# [WRITTEN INSTRUCTION]
Gather every line in the listing below that contains the word "Open".

# [RECORD EXTRACTS]
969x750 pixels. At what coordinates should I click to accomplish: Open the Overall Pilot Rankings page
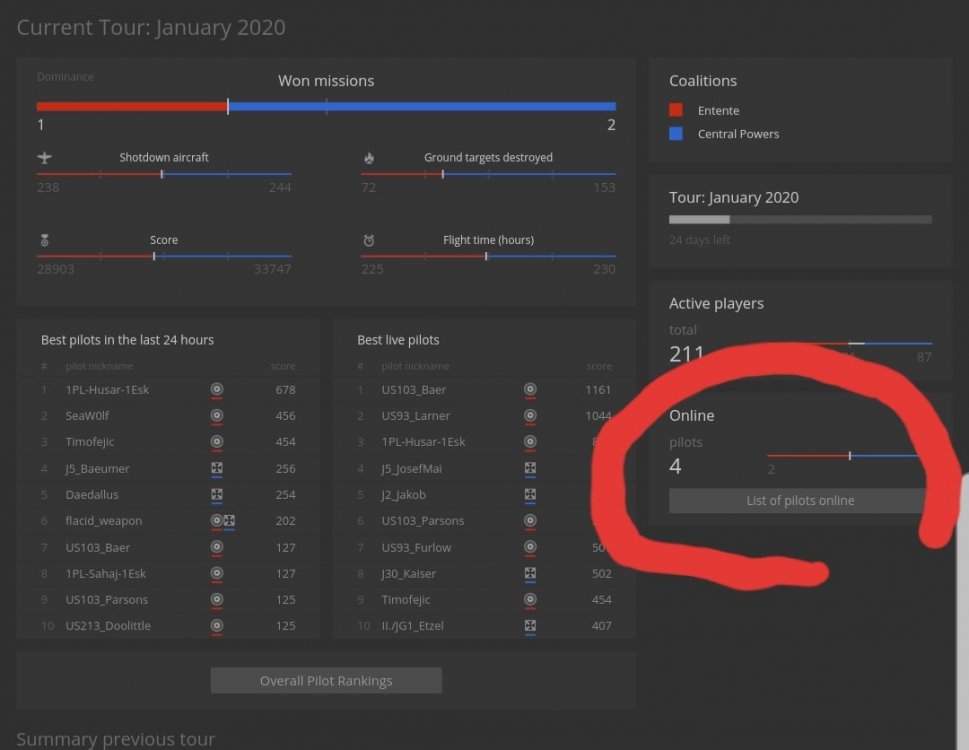326,681
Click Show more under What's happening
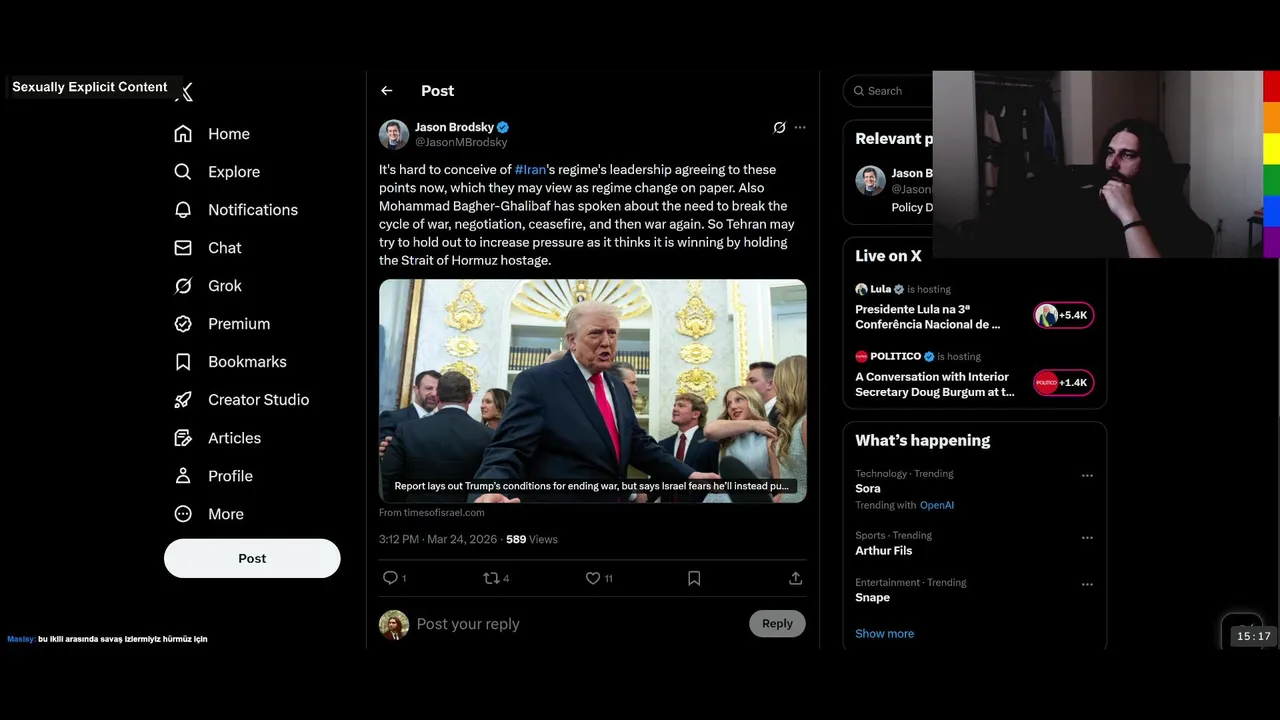1280x720 pixels. click(884, 633)
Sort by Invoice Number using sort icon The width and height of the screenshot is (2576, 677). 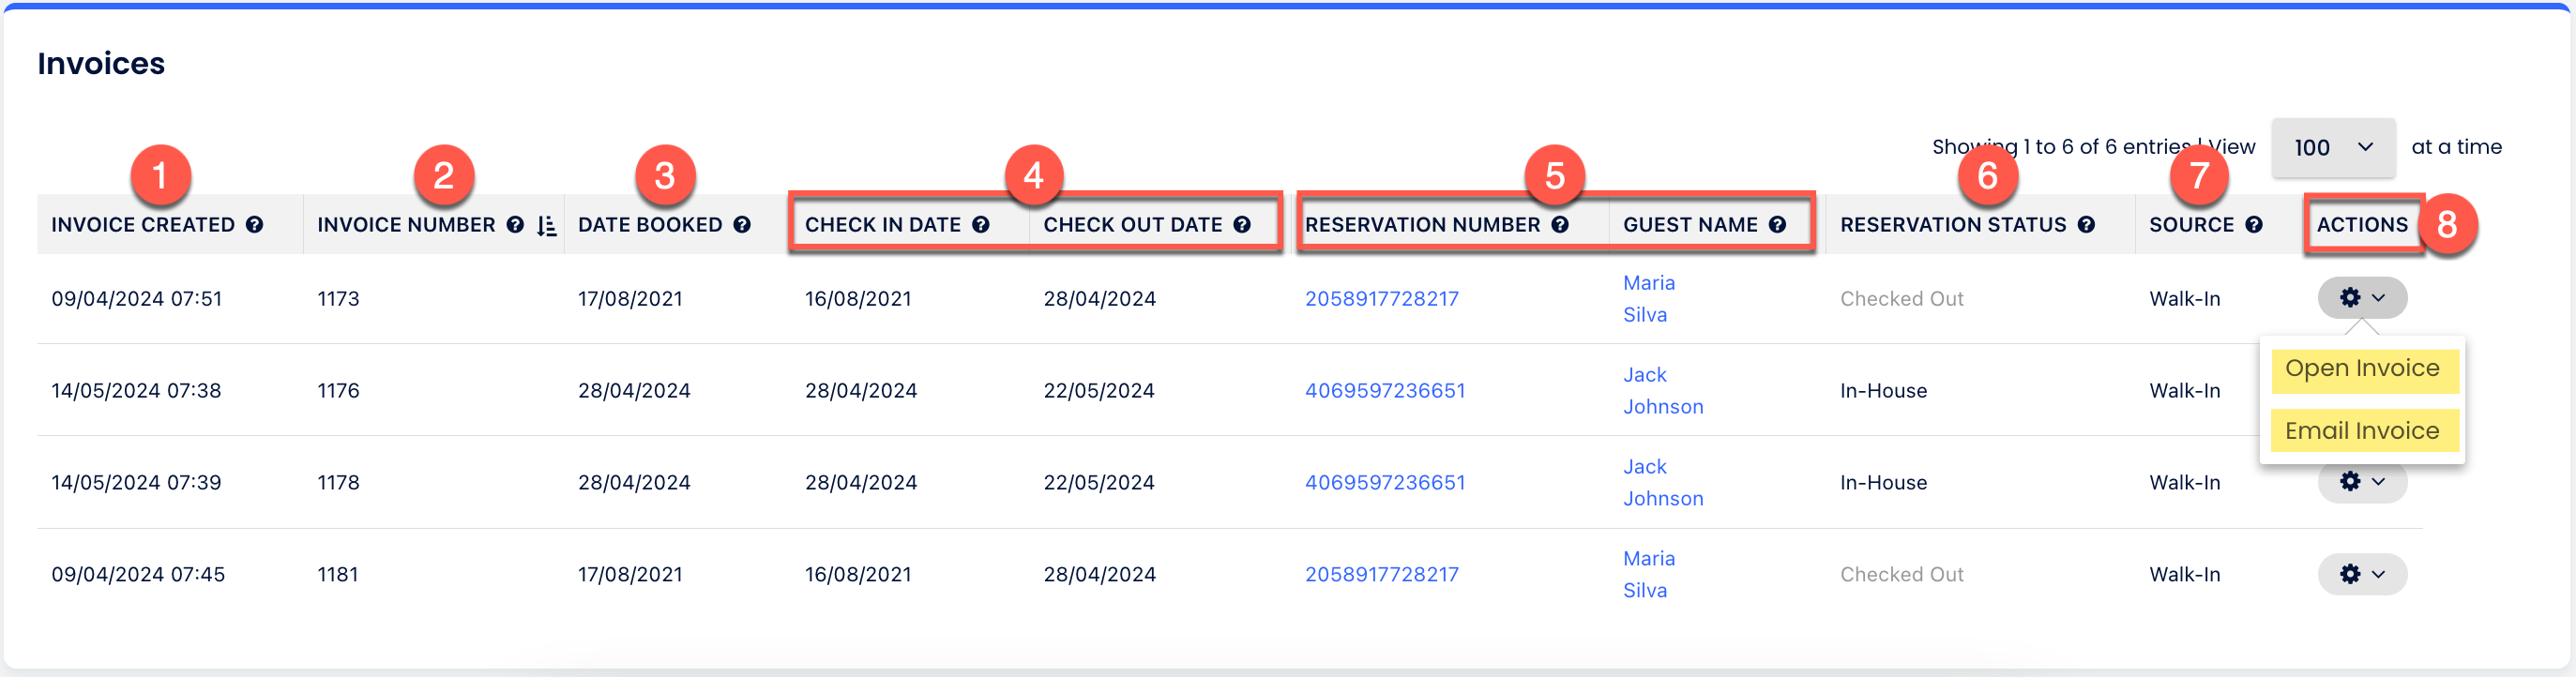pos(546,226)
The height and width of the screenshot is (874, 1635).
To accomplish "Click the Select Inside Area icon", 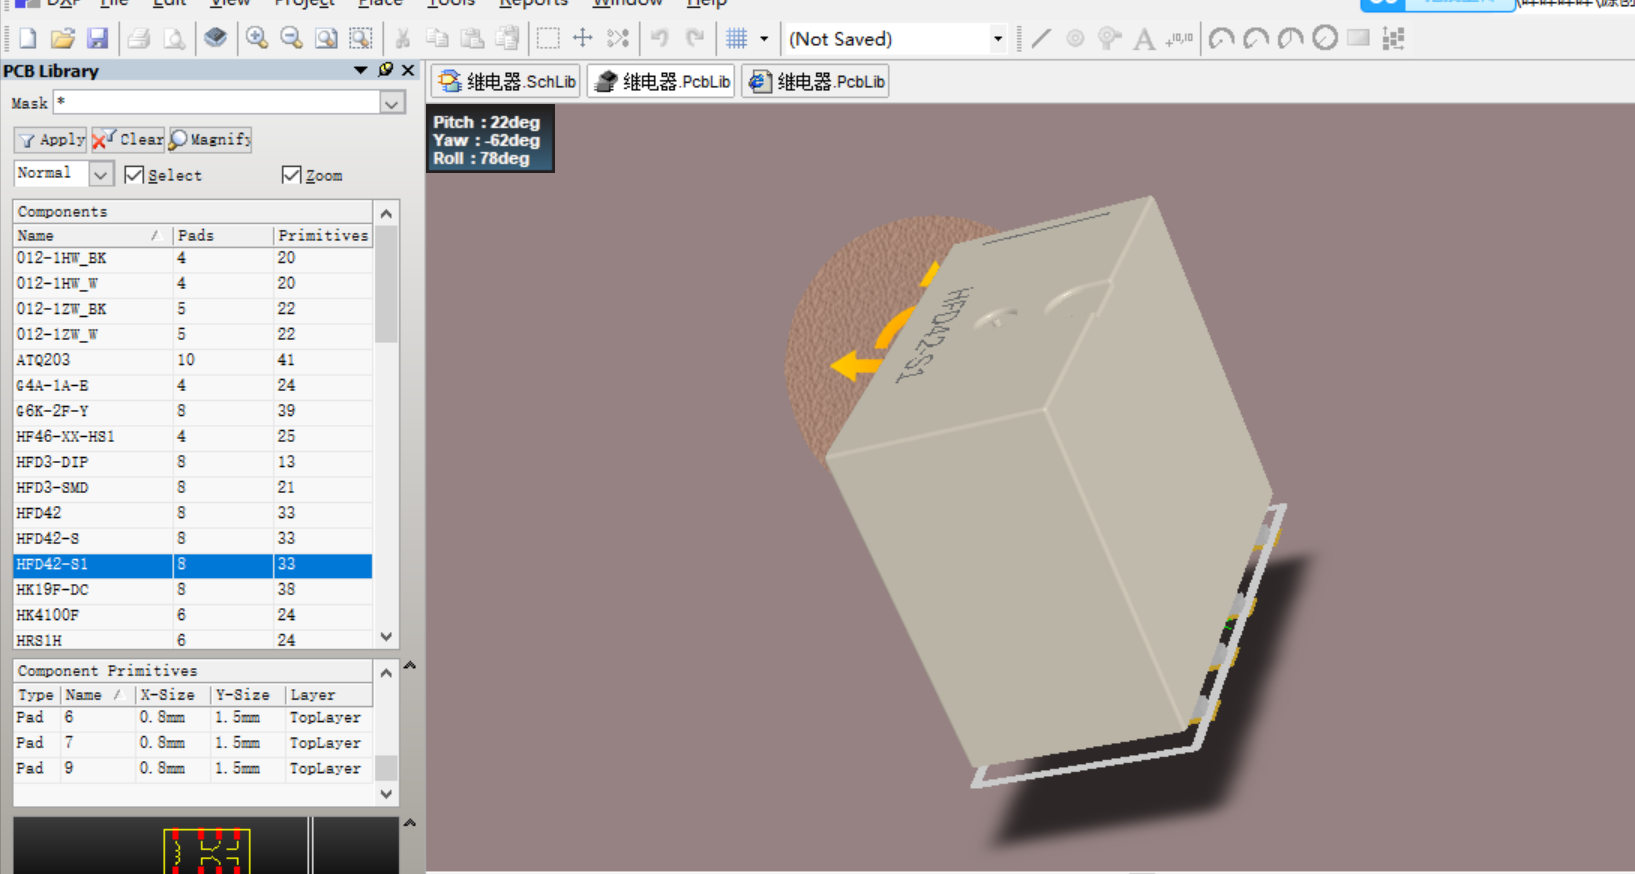I will tap(548, 39).
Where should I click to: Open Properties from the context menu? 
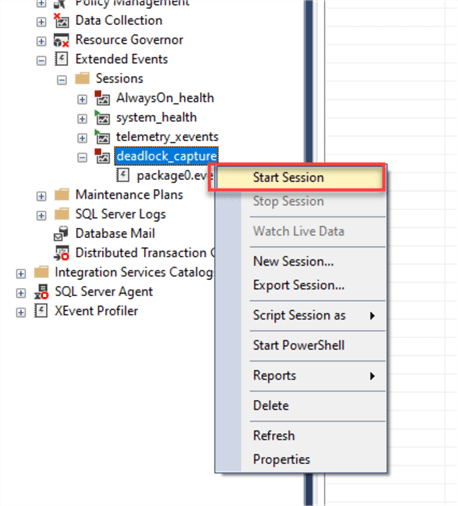pyautogui.click(x=282, y=459)
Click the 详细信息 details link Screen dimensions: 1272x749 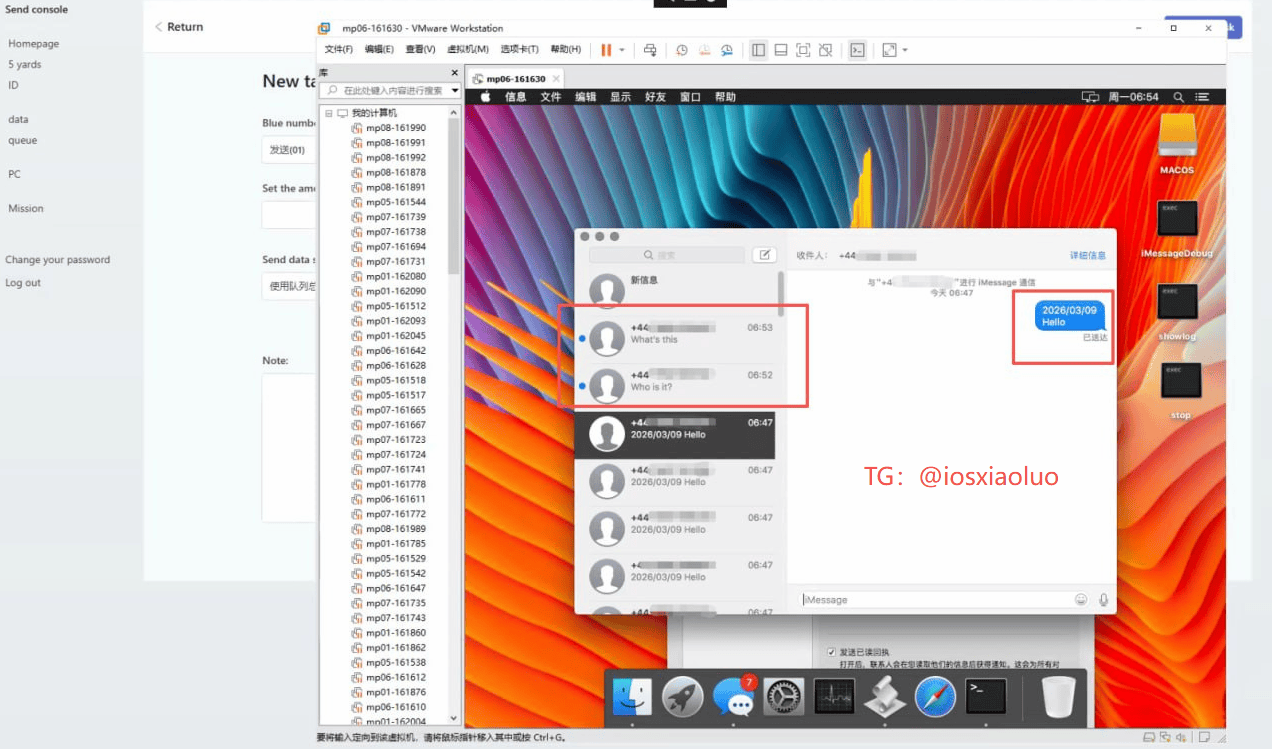click(x=1088, y=255)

# [COMPLETED TASK]
969x750 pixels. At what coordinates should I click to accomplish: Open the Overall Pilot Rankings page
Where should I click to: Open Properties from the context menu? 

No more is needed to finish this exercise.